Task statement> Once you have read the listing below, write all of it out again exactly.

Input>
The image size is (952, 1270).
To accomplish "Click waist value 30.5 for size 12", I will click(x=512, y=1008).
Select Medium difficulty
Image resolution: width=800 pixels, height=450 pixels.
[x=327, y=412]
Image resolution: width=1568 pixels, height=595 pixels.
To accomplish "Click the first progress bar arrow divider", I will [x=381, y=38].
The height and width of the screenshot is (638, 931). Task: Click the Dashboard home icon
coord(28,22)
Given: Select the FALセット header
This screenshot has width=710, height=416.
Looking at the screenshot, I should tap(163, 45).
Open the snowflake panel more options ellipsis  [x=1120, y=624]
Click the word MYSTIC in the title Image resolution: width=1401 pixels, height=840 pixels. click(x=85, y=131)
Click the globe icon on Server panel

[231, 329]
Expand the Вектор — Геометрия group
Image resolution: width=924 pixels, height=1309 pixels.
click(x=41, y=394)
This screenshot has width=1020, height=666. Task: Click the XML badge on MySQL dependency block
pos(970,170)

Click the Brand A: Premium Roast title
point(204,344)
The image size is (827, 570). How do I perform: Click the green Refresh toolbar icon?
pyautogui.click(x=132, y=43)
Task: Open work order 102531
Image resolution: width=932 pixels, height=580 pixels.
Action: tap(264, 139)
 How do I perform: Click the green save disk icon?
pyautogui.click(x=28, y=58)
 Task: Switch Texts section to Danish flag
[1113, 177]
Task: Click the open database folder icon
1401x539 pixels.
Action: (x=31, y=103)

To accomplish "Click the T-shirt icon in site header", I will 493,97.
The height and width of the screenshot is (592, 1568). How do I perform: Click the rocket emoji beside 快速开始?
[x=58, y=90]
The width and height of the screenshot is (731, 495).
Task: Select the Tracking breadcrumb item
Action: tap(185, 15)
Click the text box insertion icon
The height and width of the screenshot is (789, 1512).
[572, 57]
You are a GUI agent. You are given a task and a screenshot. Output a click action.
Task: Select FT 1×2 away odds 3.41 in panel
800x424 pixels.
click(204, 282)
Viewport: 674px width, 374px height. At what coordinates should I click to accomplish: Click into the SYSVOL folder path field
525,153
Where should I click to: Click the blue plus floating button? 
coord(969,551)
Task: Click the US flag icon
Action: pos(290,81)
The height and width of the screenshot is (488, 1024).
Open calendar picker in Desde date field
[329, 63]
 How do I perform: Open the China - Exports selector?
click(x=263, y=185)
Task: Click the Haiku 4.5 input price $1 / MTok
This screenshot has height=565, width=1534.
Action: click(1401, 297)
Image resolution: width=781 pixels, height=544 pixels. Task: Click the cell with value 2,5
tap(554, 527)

Written reply>
The image size is (952, 1270).
To accomplish "Click waist value 30.5 for size 12", I will click(x=512, y=1008).
Select Medium difficulty
Image resolution: width=800 pixels, height=450 pixels.
[x=327, y=412]
Image resolution: width=1568 pixels, height=595 pixels.
To accomplish "Click the first progress bar arrow divider", I will [x=381, y=38].
The height and width of the screenshot is (638, 931). Task: Click the Dashboard home icon
coord(28,22)
Given: Select the FALセット header
This screenshot has width=710, height=416.
Looking at the screenshot, I should tap(163, 45).
Open the snowflake panel more options ellipsis  [x=1120, y=624]
Click the word MYSTIC in the title Image resolution: width=1401 pixels, height=840 pixels. click(x=85, y=131)
Click the globe icon on Server panel

[231, 329]
Expand the Вектор — Геометрия group
Image resolution: width=924 pixels, height=1309 pixels.
click(x=41, y=394)
This screenshot has width=1020, height=666. Task: Click the XML badge on MySQL dependency block
pos(970,170)

Click the Brand A: Premium Roast title
point(204,344)
The image size is (827, 570). How do I perform: Click the green Refresh toolbar icon?
pyautogui.click(x=132, y=43)
Task: Open work order 102531
Image resolution: width=932 pixels, height=580 pixels.
Action: tap(264, 139)
 How do I perform: Click the green save disk icon?
pyautogui.click(x=28, y=58)
 Task: Switch Texts section to Danish flag
[1113, 177]
Task: Click the open database folder icon
1401x539 pixels.
Action: (x=31, y=103)

To accomplish "Click the T-shirt icon in site header", I will 493,97.
The height and width of the screenshot is (592, 1568). How do I perform: Click the rocket emoji beside 快速开始?
[x=58, y=90]
The width and height of the screenshot is (731, 495).
Task: Select the Tracking breadcrumb item
Action: tap(185, 15)
Click the text box insertion icon
The height and width of the screenshot is (789, 1512).
[572, 57]
You are a GUI agent. You are given a task and a screenshot. Output a click action.
Task: Select FT 1×2 away odds 3.41 in panel
800x424 pixels.
click(204, 282)
Viewport: 674px width, 374px height. At what coordinates should I click to accomplish: Click into the SYSVOL folder path field
525,153
Where should I click to: Click the blue plus floating button? 
coord(969,551)
Task: Click the US flag icon
Action: pos(290,81)
The height and width of the screenshot is (488, 1024).
Open calendar picker in Desde date field
[329, 63]
 How do I perform: Open the China - Exports selector?
click(x=263, y=185)
Task: Click the Haiku 4.5 input price $1 / MTok
This screenshot has height=565, width=1534.
Action: click(1401, 297)
Image resolution: width=781 pixels, height=544 pixels. Task: Click the cell with value 2,5
tap(554, 527)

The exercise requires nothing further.